- RECORDS SHOWN:
------------------------------------------------------------
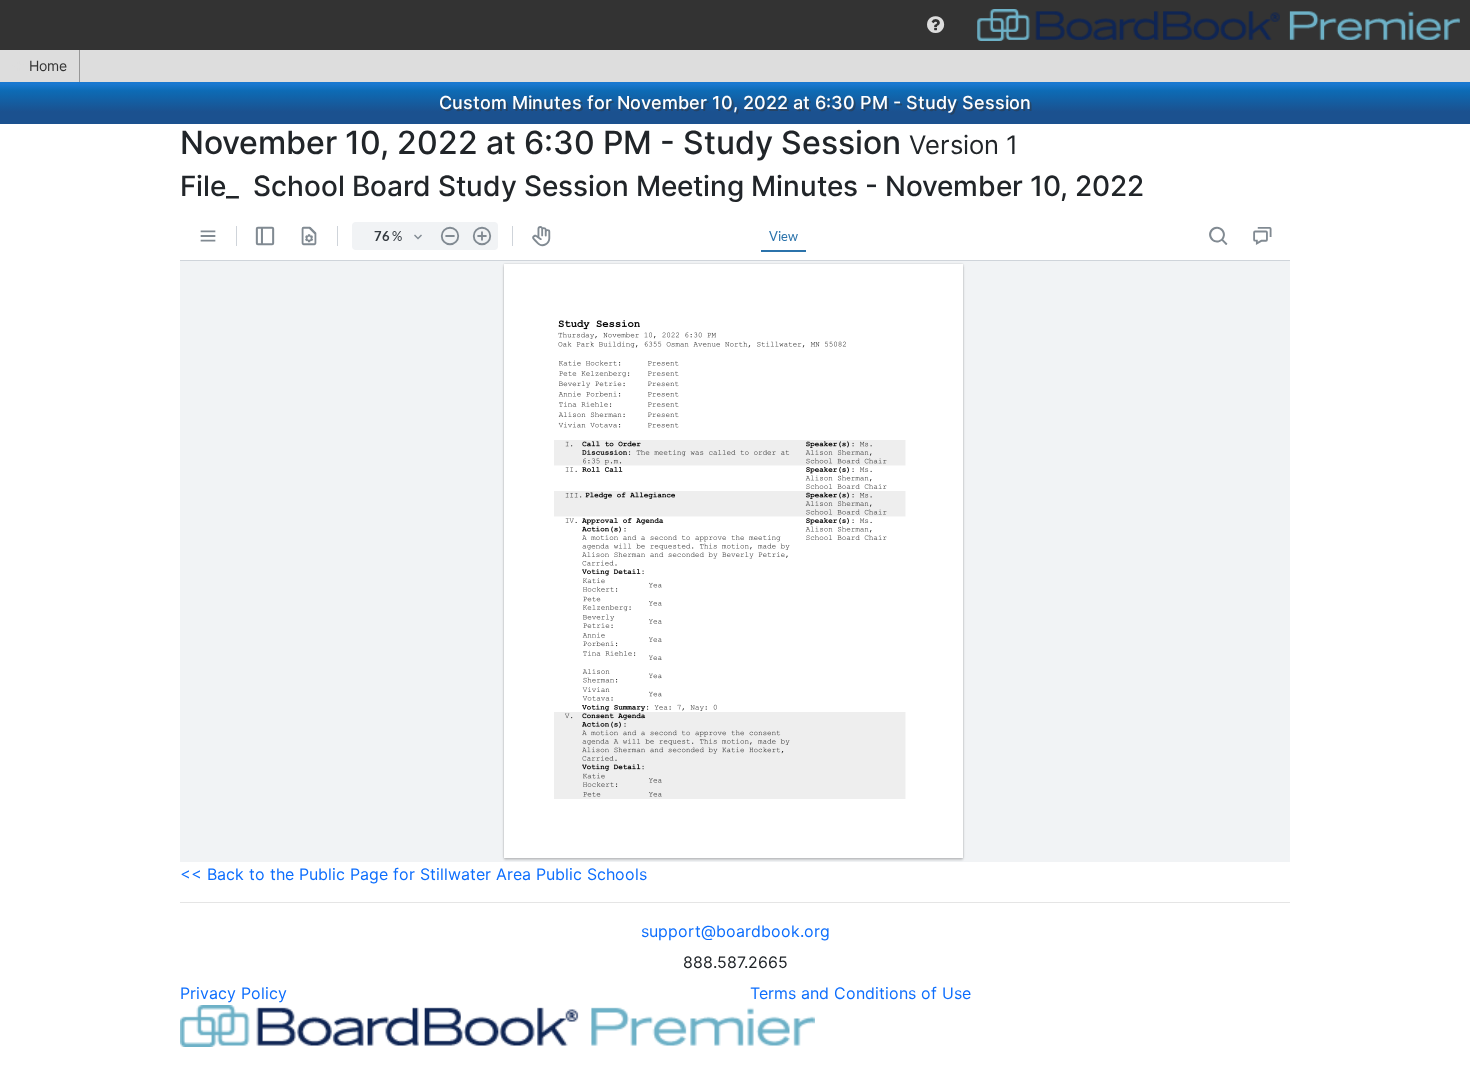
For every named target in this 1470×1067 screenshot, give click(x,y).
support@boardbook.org (735, 931)
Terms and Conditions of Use (860, 993)
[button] (935, 25)
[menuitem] (935, 25)
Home (48, 65)
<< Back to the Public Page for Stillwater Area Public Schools (413, 874)
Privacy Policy (233, 993)
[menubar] (735, 25)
------------------------------------------------------------
- PROBLEM DETAILS:
Every record, from top to bottom, gets written out exactly; no picture goes into the copy.

- RESULT:
For every named target in this 1470×1067 screenshot, give click(x,y).
support@boardbook.org (735, 931)
Terms and Conditions of Use (860, 993)
[button] (935, 25)
[menuitem] (935, 25)
Home (48, 65)
<< Back to the Public Page for Stillwater Area Public Schools (413, 874)
Privacy Policy (233, 993)
[menubar] (735, 25)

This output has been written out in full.